Why aren't the major backhaul providers like L3 forcing this as part of their pass through agreements? If the ISP cannot invest enough to follow the simplest of best practices then why do they allow them to connect? Seem dangerous for the backbone people.
because none of them can and none of them have a financial interest to do so.
Default free providers such at NTT, GTT, Zayo/AboveNet, Level3/Global Crossing, ATT, CenturyLink/Qwest, Deutsche Telekom, Vodafone/Cable & Wireless, and others commonly (but incorrectly) known as Tier 1/"backbone" providers peer with other networks in a settlement free (no money is exchanged, or, on an accounting basis, everything zeros out) fashion because they are "peers" in the strictest sense: same size, same reach, same markets (mostly...)
How are these devices being accessed despite most houses having a router with a firewall? I thought IPv4, being so limited in possible IPs, pretty much forced everyone to use a router for NAT? So would mean unless these people who have these devices did something really dumb, they should be behind a firewll, no?

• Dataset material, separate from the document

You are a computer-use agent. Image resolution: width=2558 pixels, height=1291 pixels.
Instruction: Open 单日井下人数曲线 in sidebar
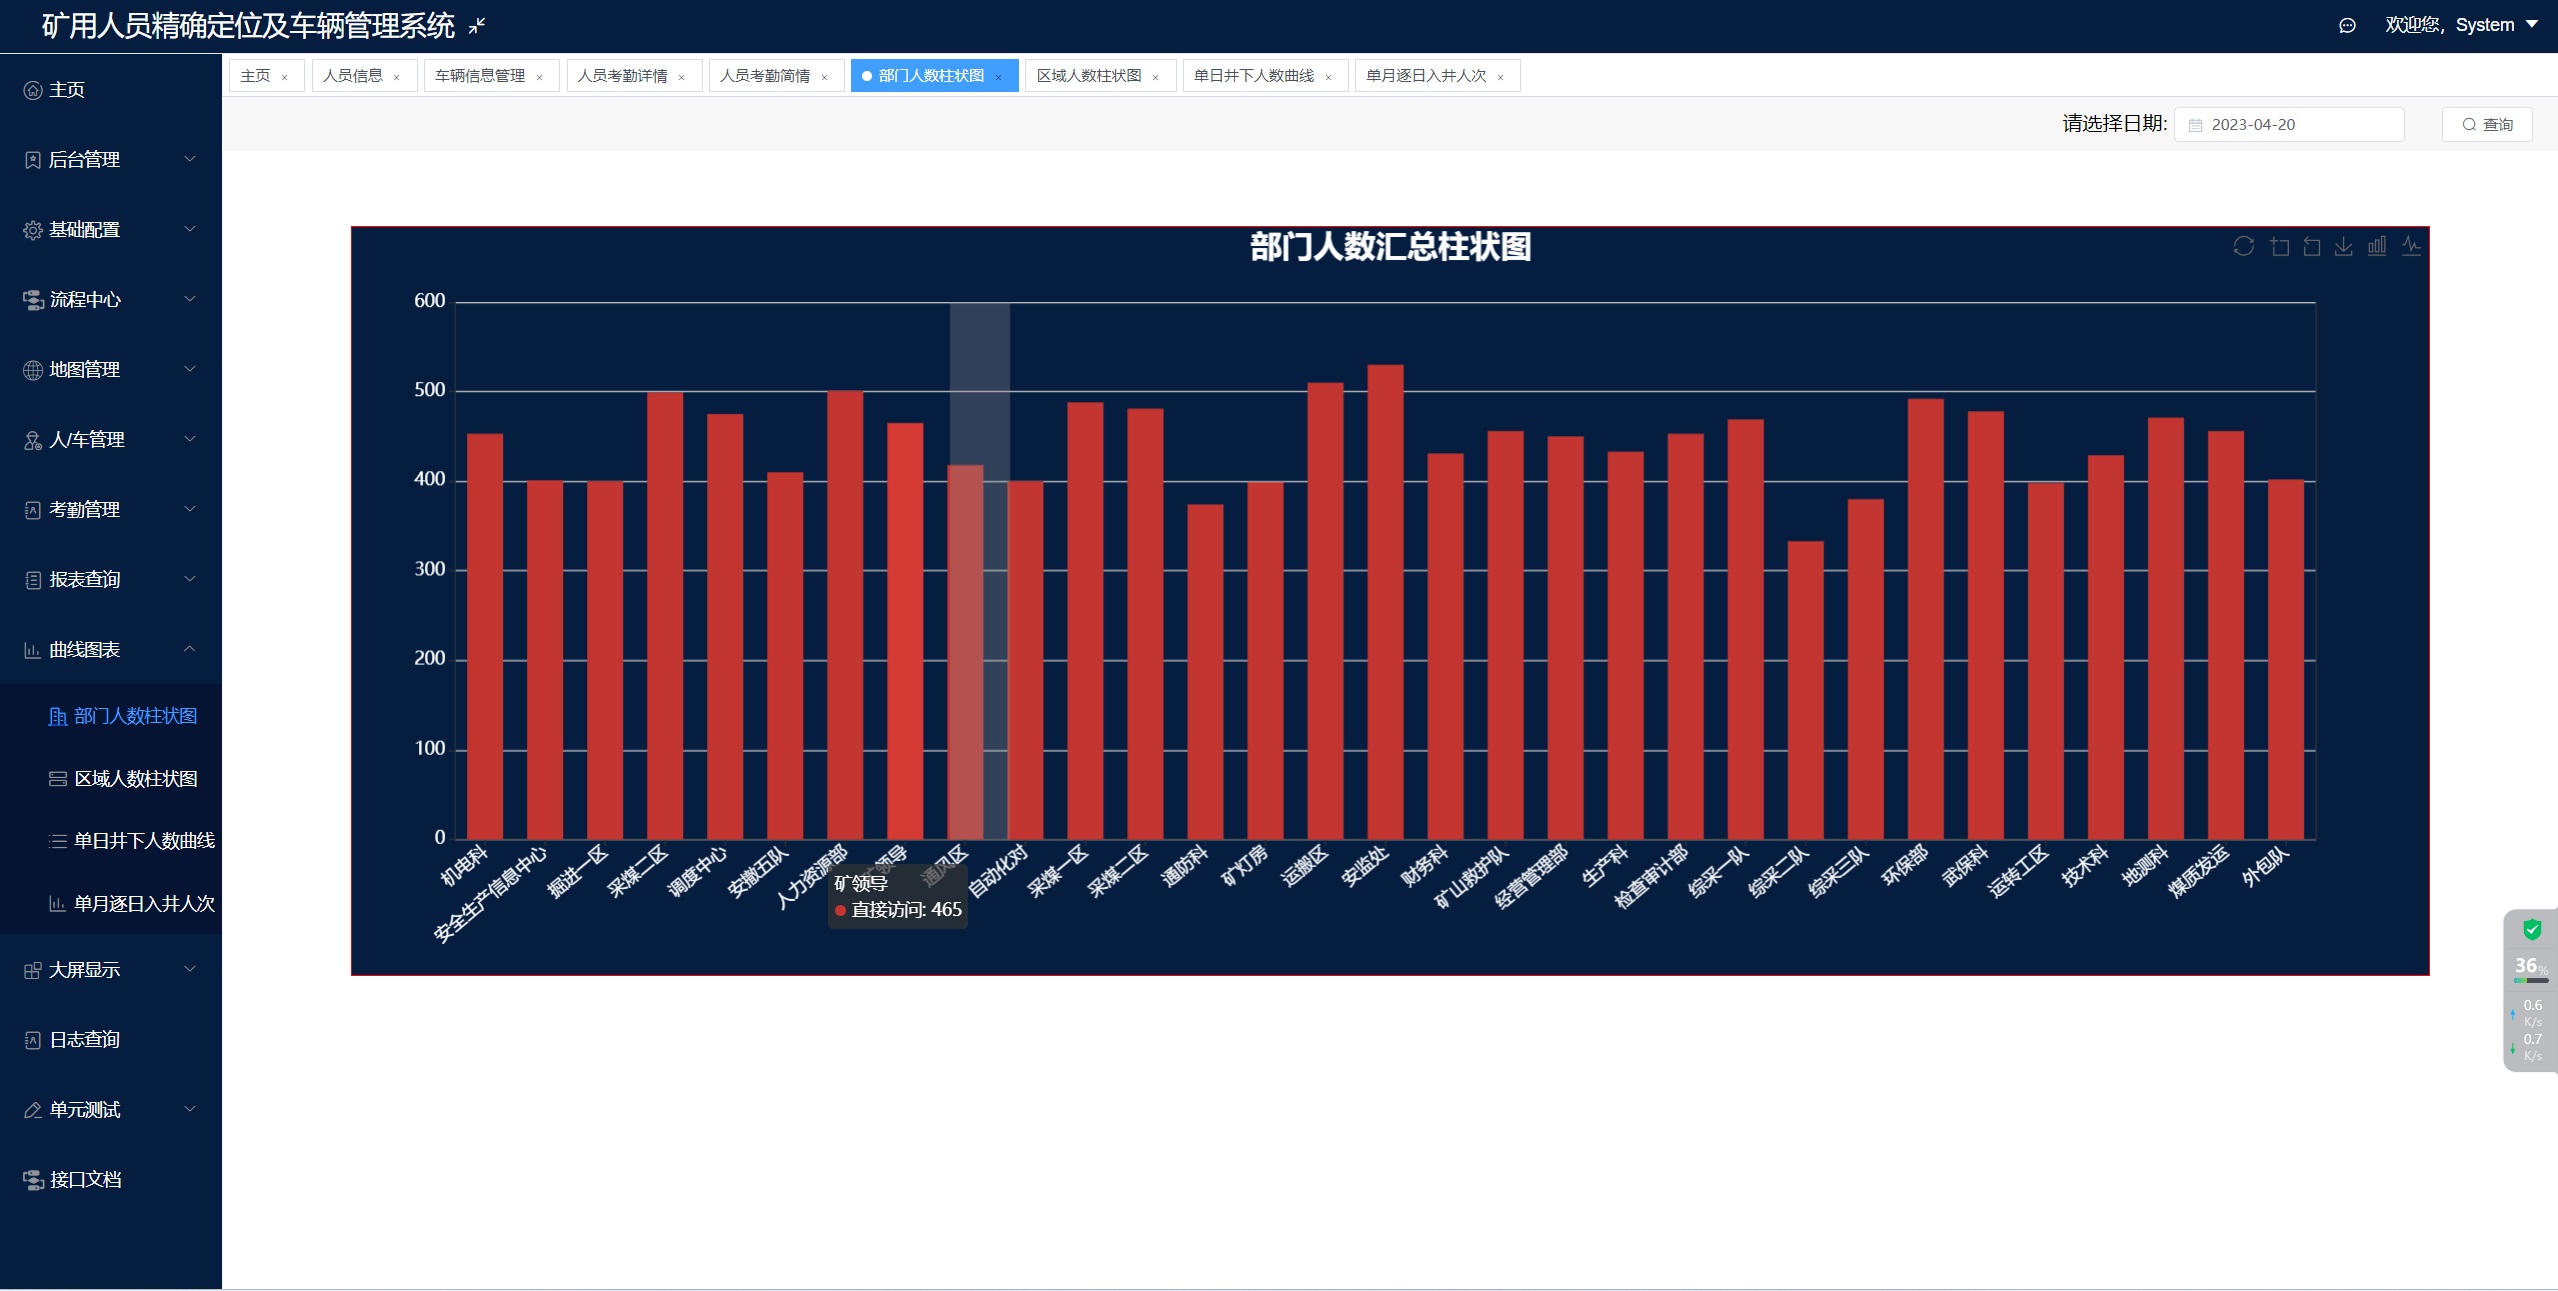[143, 841]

Why are these devices being exposed to the internet?
Intentional holes in the NAT so they can review them remotely. Then there are security nightmares like UPNP where it automatically opens a hole in the firewall.
Lastly, even if you're behind a firewall you're still not safe. For example DNS rebinding attacks. The least secure device on your network gets hacked, the attackers then use it to scan and exploit devices on the LAN. In the enterprise I avoid this by putting different classes of devices on different VLANs, but this comes with the side effect of being very expensive hardware wise and not easy for the average user to manage.

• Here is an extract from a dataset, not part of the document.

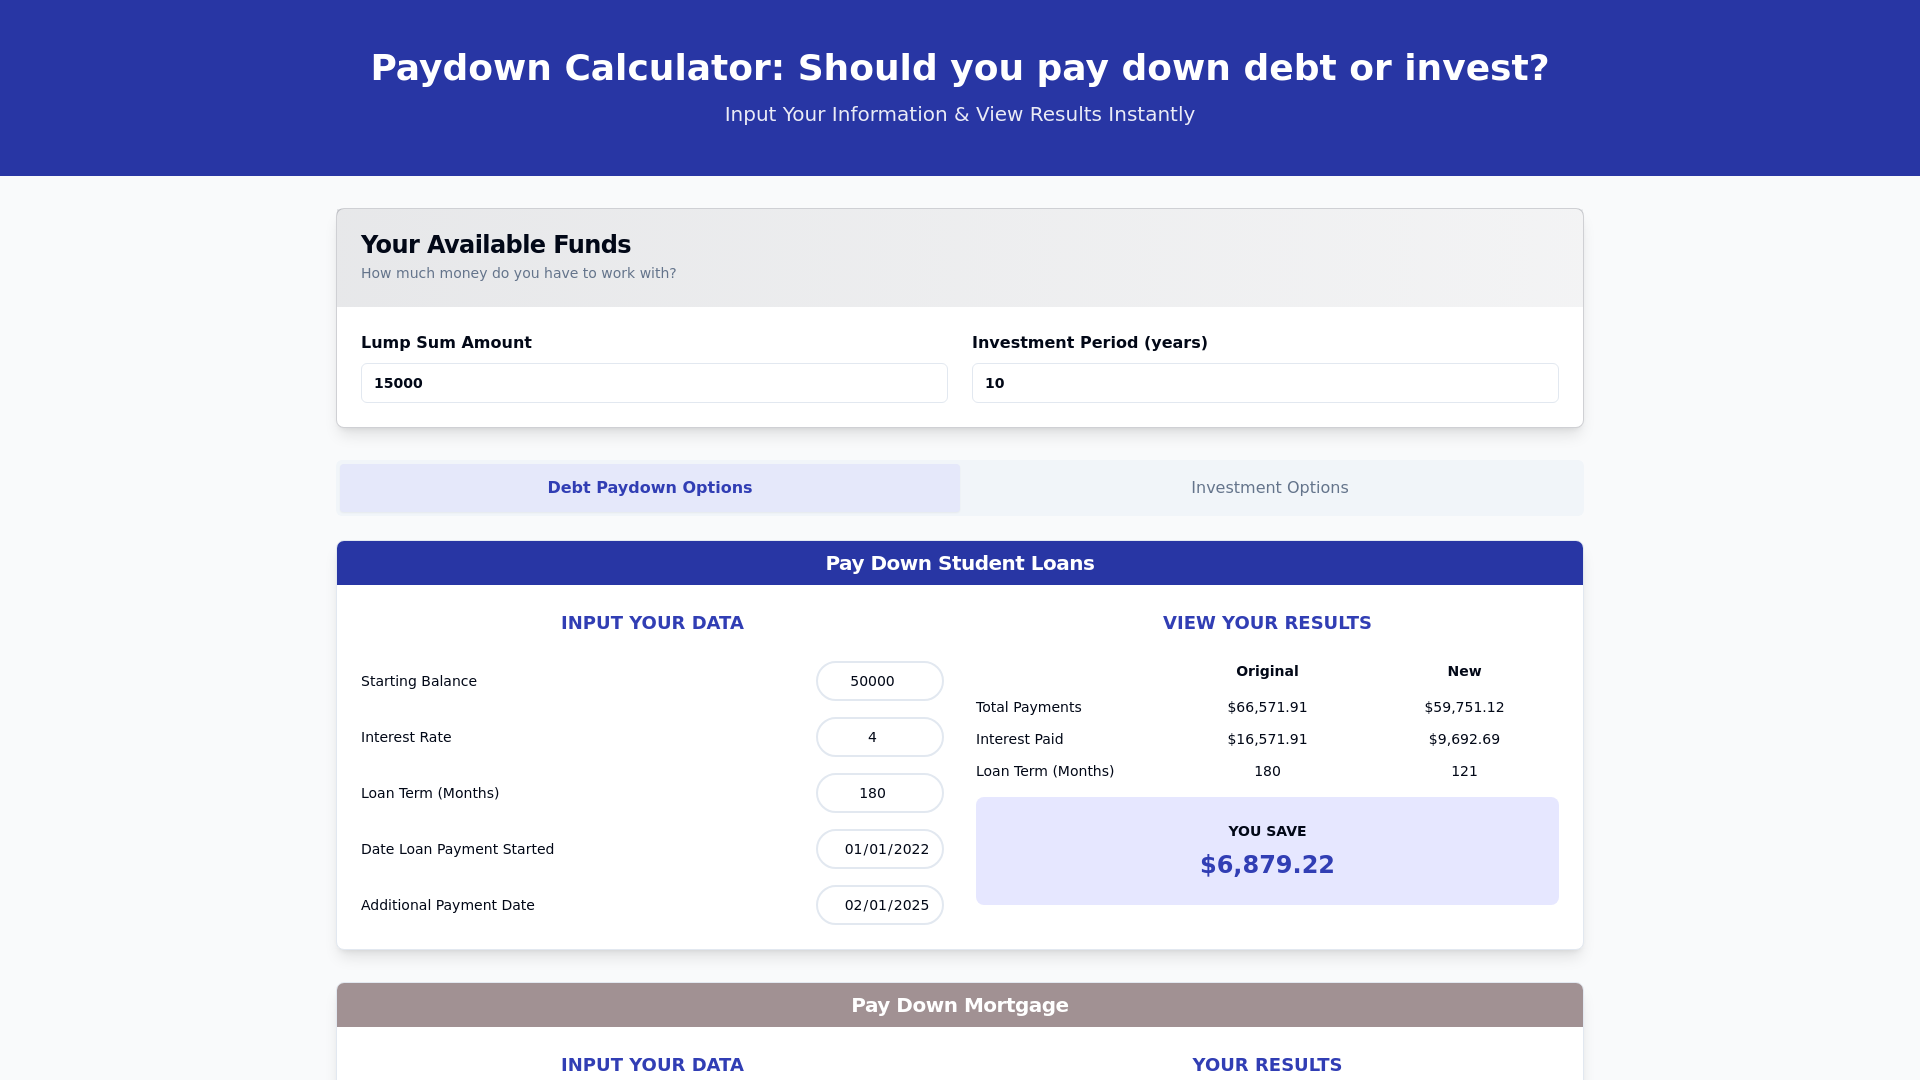Image resolution: width=1920 pixels, height=1080 pixels.
Task: Click the New column header
Action: tap(1463, 671)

Many home routers are horrifically insecure with numerous remote vulnerabilities. Many IoT devices have vulnerable and accessible interfaces locally and externally.
I didn't mean to imply that a NAT was a firewall. Most home routers, which are for NAT (mostly) come with a firewall. Albeit a basic one, it still comes with one.
Whatever benefit link local addresses offer can be realized today by not assigning a gateway. I think it's a long shot to hope that future devices will deliberately try to not be globally connected.
IoT security is still so nascent that most vendors in it arent really spending much time architecting a secure layer. Frankly they don't really care if their products get co-opted for a DDOS attack. There's no harm to their customer. This will be a huge problem as time goes on.
"Please don't roll your own security" isn't much of an option when many of these things are running on custom stuff from the ground up. But, I doubt many will pay for a secure foundation to run on... Makes me wonder if the windows for IoT has any promise.
I guess my uninformed concern is… if I write an app that has an interface that manages a device that is suddenly embroiled in a class-action lawsuit, what are the chances that I'd be sucked into that lawsuit?
It's scary to think about the potential for leveraging IoT devices for DDoS attacks. Your dishwasher, fridge, thermostat, mattress, chairs could all be partipants without you even knowing.